Les plus efficaces sont souvent les pruneaux et le kiwi, car ils apportent des fibres et soutiennent le transit de façon simple au quotidien.
Quel fruit manger le matin pour aller aux toilettes ?
Le kiwi est un excellent choix le matin, et les pruneaux fonctionnent aussi très bien (surtout réhydratés).
Quels aliments éviter quand on est constipé ?
Limitez surtout les produits raffinés (pain blanc, riz/pâtes blanches) et les aliments très gras/ultra-transformés (fritures, viennoiseries, chips), qui peuvent ralentir le transit.
Est-ce que manger plus de fibres suffit ?

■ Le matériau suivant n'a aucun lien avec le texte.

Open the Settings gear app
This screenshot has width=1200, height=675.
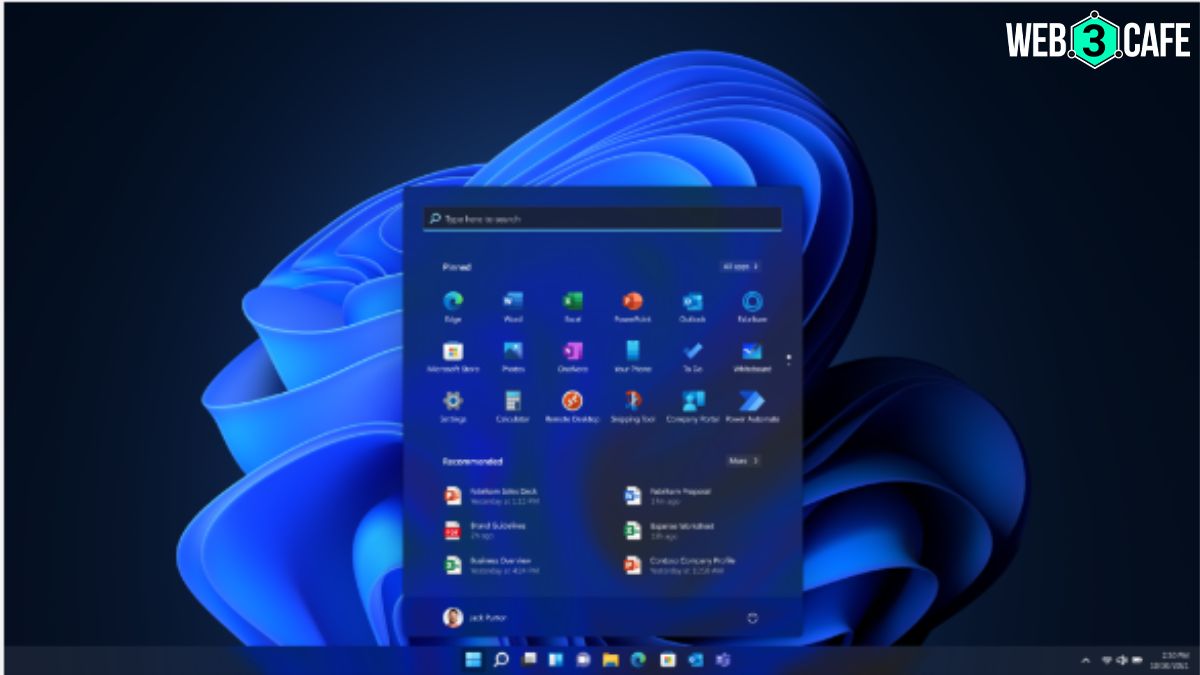453,402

Non : augmenter les fibres sans boire davantage peut aggraver des selles dures. Le duo gagnant est fibres + hydratation.
Conclusion
En cas de constipation, la meilleure stratégie n’est pas un seul aliment, mais une combinaison : fruits efficaces (kiwi, pruneaux), légumes (plutôt cuits si sensible), céréales complètes introduites progressivement, bonnes graisses et hydratation régulière. Mettez en place la journée-type pendant 3 jours, ajustez selon vos symptômes, et si la constipation persiste ou s’accompagne de signes d’alerte, consultez un professionnel de santé.